Footnotes – Voices of Degenerate Music

LEAF ARBUTHNOT enjoys a night of thought-provoking opera in Trinity College Chapel.

Leaf Arbuthnot Opera schreker Trinity College ulmann zemlinkshy

Trinity College Chapel, 8pm, Saturday 25th January, £5/3

Opera is often overlooked in Cambridge, spurned by audiences and performers alike for the glitzier lights of the ADC. Adam Cigman-Mark, Ceci Mourkogiannis and Femi Oriogun-Williams’ concert ‘Footnotes’ showed just how much operatic talent Cambridge conceals, and what a shame it is that so many students neglect it.

Hosted at Trinity College chapel, the show presented a selection of works by three Austro-German composers, Alexander Zemlinsky, Viktor Ulmann and Franz Schreker. All three were Jewish, and all three felt the brunt of Nazi anti-Semitism – both professionally, via restrictions on the performances of their pieces, and personally, as they were forced to either flee (Zemlinsky), retire early (Schreker) or face imprisonment and eventual extermination in the gas chambers at Auschwitz-Birkenau (Ulmann).

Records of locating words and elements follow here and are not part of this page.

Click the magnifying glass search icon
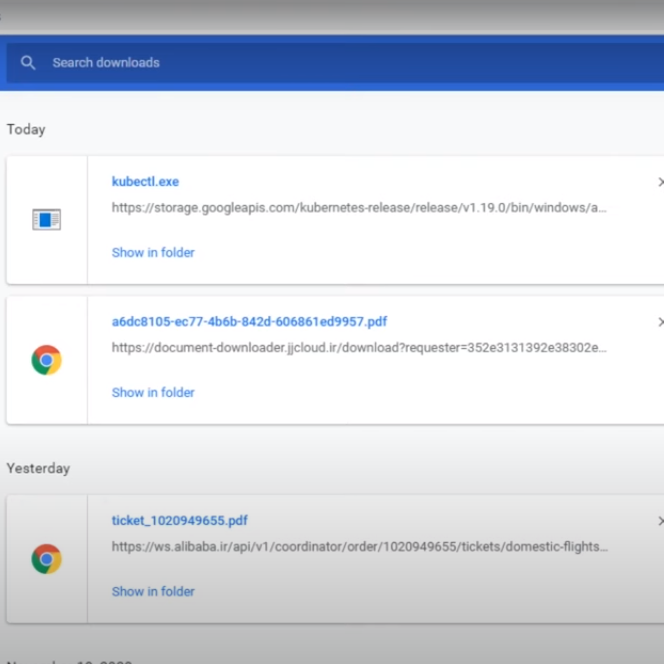The height and width of the screenshot is (664, 664). [x=28, y=63]
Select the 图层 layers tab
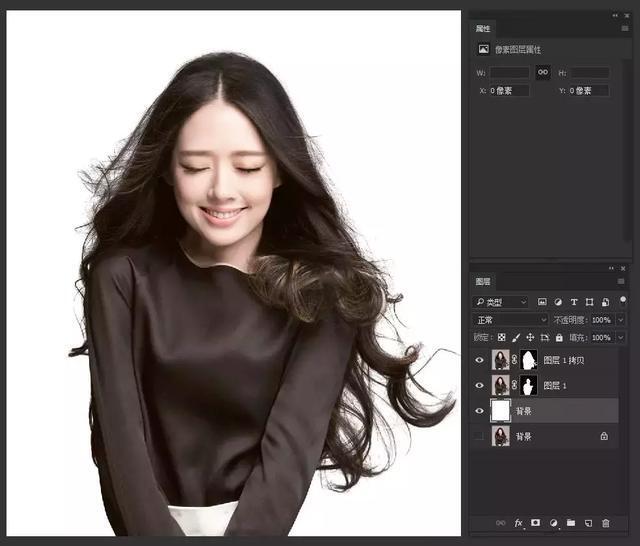This screenshot has height=546, width=640. [x=484, y=282]
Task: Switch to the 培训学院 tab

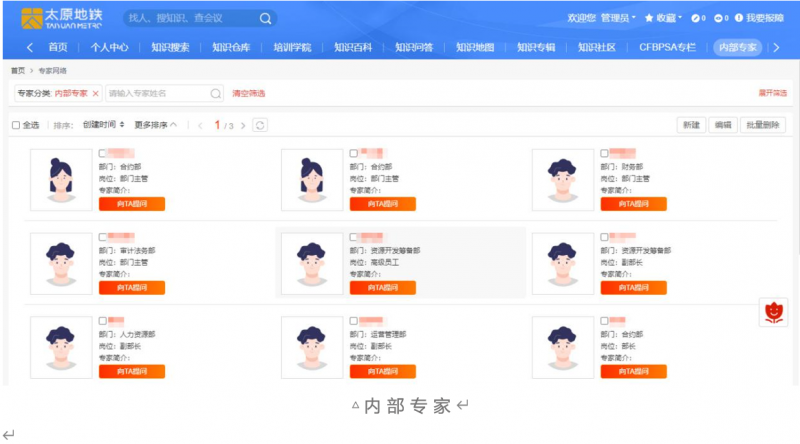Action: (x=293, y=47)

One danger the show faced from the get-go, then, was that of wallowing in self-satisfied piety. It would have been so easy to produce a two-hour concert of mediocre music, drummed out to stroke the egos of an audience that could leave feeling that it had at least done its bit for rehabilitating forgotten Jewish composers. Yet the danger was deftly side-stepped not only by the performers themselves, who made valiant – and successful – efforts to sing engagingly and well, but also by the production team itself, which picked the right ditties and organised them in the right order for what was a genuinely enlightening evening of music.

The concert presented a surprisingly broad range of works, from the muscular archness of Schreker to the more whimsical frothiness of Zemlinsky. Though proceedings began bleakly with a phenomenal performance of ‘Der Konig Kandaules’, played on piano in the pitch black by Adam Cigman Mark, the mood of the evening flitted about, refusing to linger in one mode long enough for us to define it. If Anna Wagner’s ebullient, pantomime-like rendition of ‘Das Bucklichte Mannlein’ made us smile, Gabrielle Haigh’s performance of ‘Berjoskele’ by Ulmann made us think – and think forward, to a time when the little birch tree sung about by the soprano would no longer be able to offer hopeful tidings.

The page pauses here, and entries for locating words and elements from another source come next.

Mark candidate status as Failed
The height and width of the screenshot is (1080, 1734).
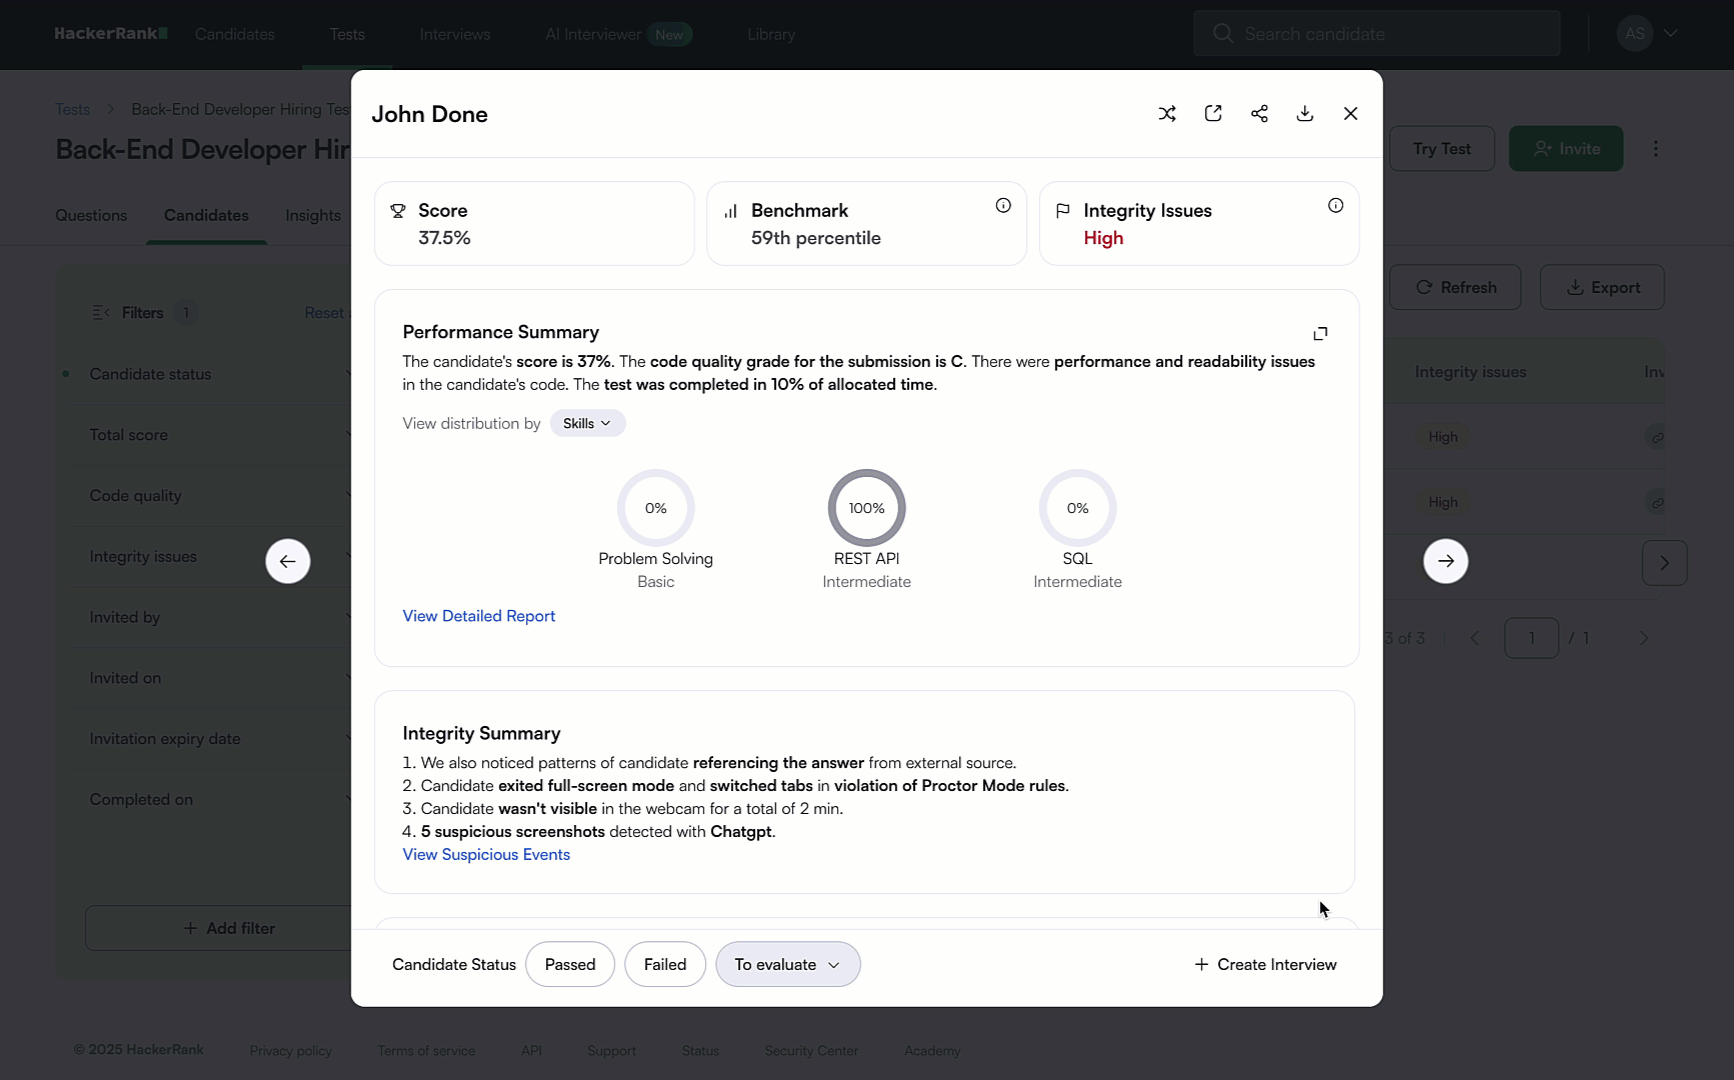[x=665, y=964]
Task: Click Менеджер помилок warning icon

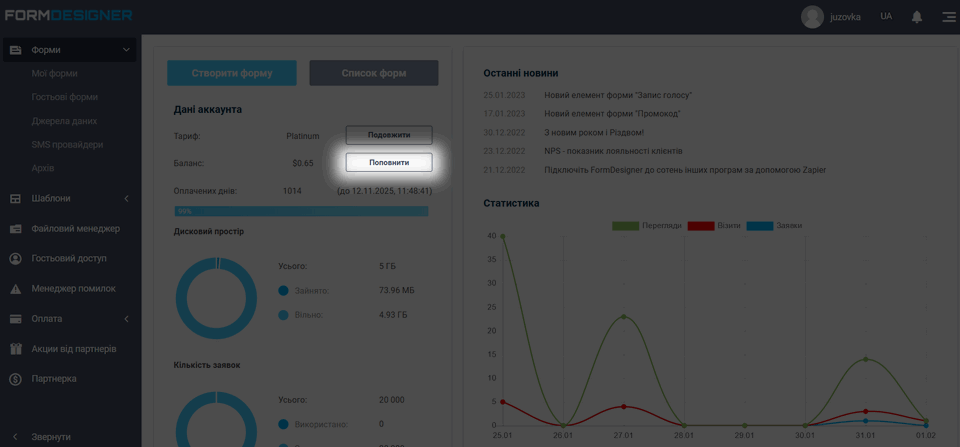Action: [15, 289]
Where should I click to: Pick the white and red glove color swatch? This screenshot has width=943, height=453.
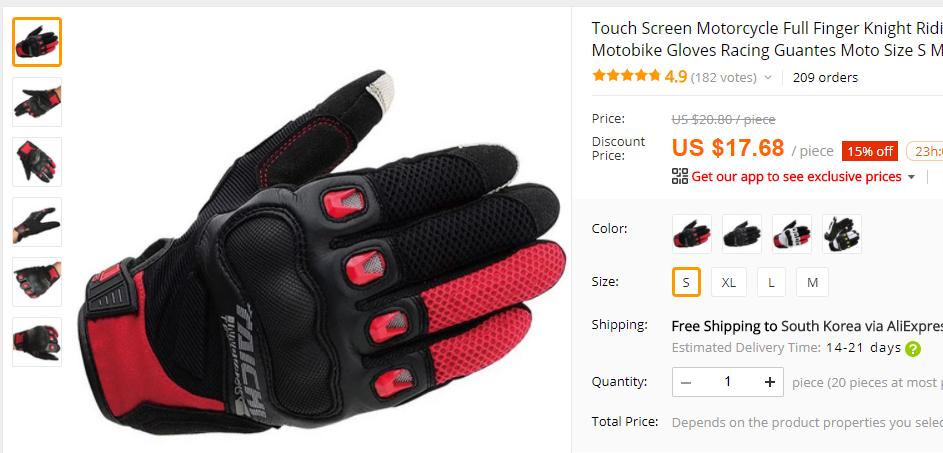point(791,233)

Baritone James Proctor waggled magnificently around the aisle and stage when tasked with the song ‘Betrunken’, managing despite his imitations of a drunkard to sing compellingly. And Mary Galloway, to my mind the most talented performer to have graced Cambridge these last three years, was characteristically beguiling with her two renditions of lieders by Zemlinsky.

The programme notes by Adam Cigman Mark offered an invaluable analysis of the influences of the three composers, inserting them into a broader musical context that again humanised them, preventing us from casting them as ‘victims’ deserving of a condescending ear. With these notes in mind, it was easier to judge the composers as they would presumably have liked, and expected, to have been judged – as musicians, first and foremost, and only later as players in a larger historical moment.

So, overall, a confident production that deserved to be as packed as it was. It is only a shame that it could not have gone on for more performances.